I don’t agree. You set up the sun as the sole cause of temperature rise. The same sun was shining when the glaciations occurred, or in the early Cenozoic when the temperature were 15ºc higher than today. Sun plus magma plus sea currents (most of world’s CO2 is in the oceans) plus volcanic activity plus arrangement of land mass (we have been through several arrangements of continents and supercontinents plus magnetic effects of the sun, moon (the tides all dependent on the moon).
I can tell you haven’t bothered to look at temperature variation over 500m years, because all the points you raise are focused on now.

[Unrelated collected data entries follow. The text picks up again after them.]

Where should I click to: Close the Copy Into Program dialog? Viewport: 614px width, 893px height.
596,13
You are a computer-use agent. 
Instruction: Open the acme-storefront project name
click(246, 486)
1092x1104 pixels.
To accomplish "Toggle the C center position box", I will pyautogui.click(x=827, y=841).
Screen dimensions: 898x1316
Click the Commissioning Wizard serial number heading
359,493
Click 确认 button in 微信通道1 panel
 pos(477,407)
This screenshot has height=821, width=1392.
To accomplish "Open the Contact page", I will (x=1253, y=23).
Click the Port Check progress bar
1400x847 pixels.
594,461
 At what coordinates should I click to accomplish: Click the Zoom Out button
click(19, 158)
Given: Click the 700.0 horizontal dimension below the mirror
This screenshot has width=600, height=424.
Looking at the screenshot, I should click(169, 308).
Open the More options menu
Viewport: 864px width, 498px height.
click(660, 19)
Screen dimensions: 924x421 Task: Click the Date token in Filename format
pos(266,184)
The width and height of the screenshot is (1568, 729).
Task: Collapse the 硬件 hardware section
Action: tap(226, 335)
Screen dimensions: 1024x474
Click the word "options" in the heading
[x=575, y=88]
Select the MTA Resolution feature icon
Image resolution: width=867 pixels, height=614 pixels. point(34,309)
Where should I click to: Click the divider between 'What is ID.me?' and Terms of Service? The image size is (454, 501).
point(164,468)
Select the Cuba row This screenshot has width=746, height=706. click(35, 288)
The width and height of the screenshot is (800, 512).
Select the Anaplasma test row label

The climate has been relatively stable for at least 10,000 years, and all of a sudden starts ramping up at the same time the world's economies became industrialised and increasingly dependent on fossil fuels. Are you suggesting that this correlation is just a coincidence?
Coincidence or association? Explain then: Roman warm period and Minoan warm periods both about 1ºc warmer (average) than today. And huge mountain-range-looking rises 7,000, 8,000, 9,000 years ago. Obviously before your supposed flat-line (nowhere to be seen), the (average) global temperature was below freezing, and that massive change was by natural means… only the sun using your simple model to explain a hugely complex fluid phenomenon.
“Regarding water vapour being the dominant greenhouse gas... “
Its not usually considered a “greenhouse gas”, nor did I call it such, but as I referred to it, an atmospheric gas. The majority compared to what is almost a trace gas 0.03% CO2. Then you just cut-and-paste some doctrinal US website data. Maybe a “easy ways to refute a skeptic” help site?
“Aside from this, if you think CO2 is just "called" a greenhouse gas, do you also think methane is just "called" a greenhouse gas, or do you think it actually is a greenhouse gas?”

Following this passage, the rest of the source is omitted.